Lista de atividades –
• A. Traduza para o inglês a frase "O polimorfismo genético designa a existência de diferentes alelos (variações) de um mesmo gene." do trecho sobre polimorfismo genético e cárie.
• B. Por favor, devolva sem nenhuma alteração a parte do trecho sobre polimorfismo genético e cárie que começa em "O polimorfismo genético" e termina em "ação no organismo.".

Trecho para leitura –
★ ★ ★

O polimorfismo genético designa a existência de diferentes alelos (variações) de um mesmo gene. As formas mais comuns de polimorfismos genéticos são deleções, mutações e substituições das bases que compõem o código de cada gene. Quando há polimorfismo, a informação que o gene carrega é alterada, com consequências (ou não) para a sua ação no organismo.

Os pesquisadores queriam entender se existiria uma relação entre os níveis de betadefensina na saliva – e, portanto, maior ou menor suscetibilidade ao aparecimento da cárie – com a ausência ou a presença de polimorfismo tanto no gene responsável pela produção de betadefensina (DEFB1) quanto no microRNA 202, que atua na expressão daquele gene.

“Em alguns estudos, o polimorfismo no gene que codifica a betadefensina tem sido associado à cárie dentária em humanos. Nossa hipótese partia da ideia de que a falha na ação antimicrobiana das betadefensinas que previnem a formação da cárie poderia estar ligada a malformações (polimorfismos) no gene DEFB1 ou no microRNA 202”, disse Küchler.

“Nosso trabalho consistiu em duas partes. A primeira visou replicar os estudos entre o gene da betadefensina e a suscetibilidade à cárie na população brasileira, para verificar se obteríamos os mesmos resultados. A segunda parte deu um passo adiante, ao fazer uma análise para detectar a associação ou não entre polimorfismo no microRNA 202 e a suscetibilidade ao desenvolvimento da cárie”, disse.

★ ★ ★

Material de origem –
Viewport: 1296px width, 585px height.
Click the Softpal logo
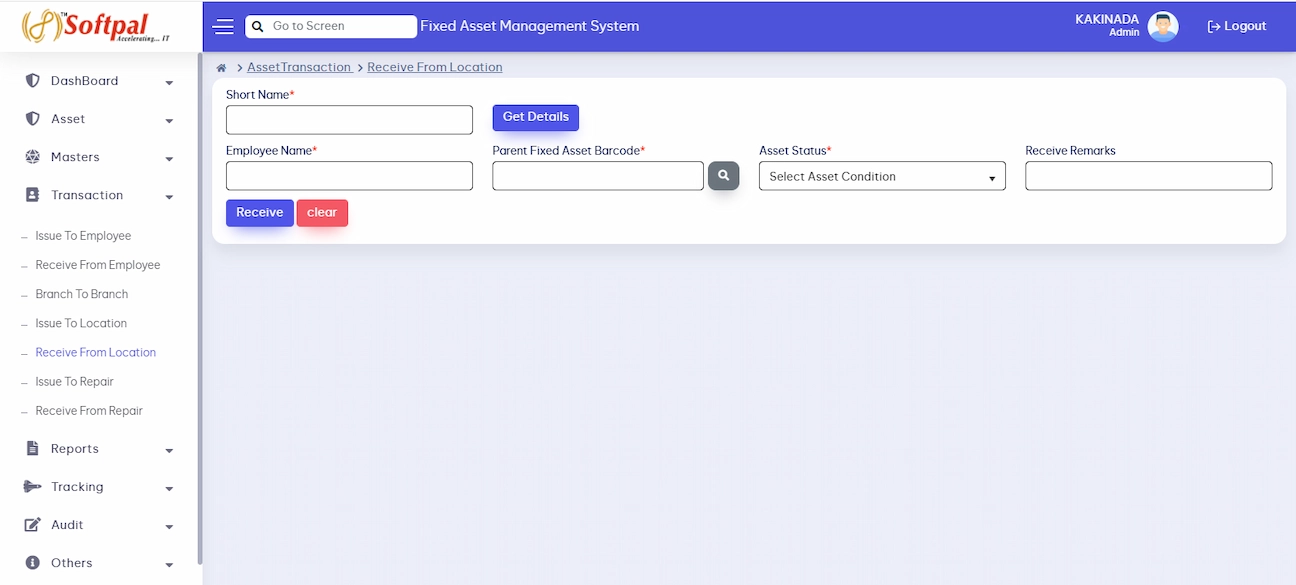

★ ★ ★

Respostas em ordem –
• A. Genetic polymorphism refers to the existence of different alleles (variations) of the same gene.

• B.
O polimorfismo genético designa a existência de diferentes alelos (variações) de um mesmo gene. As formas mais comuns de polimorfismos genéticos são deleções, mutações e substituições das bases que compõem o código de cada gene. Quando há polimorfismo, a informação que o gene carrega é alterada, com consequências (ou não) para a sua ação no organismo.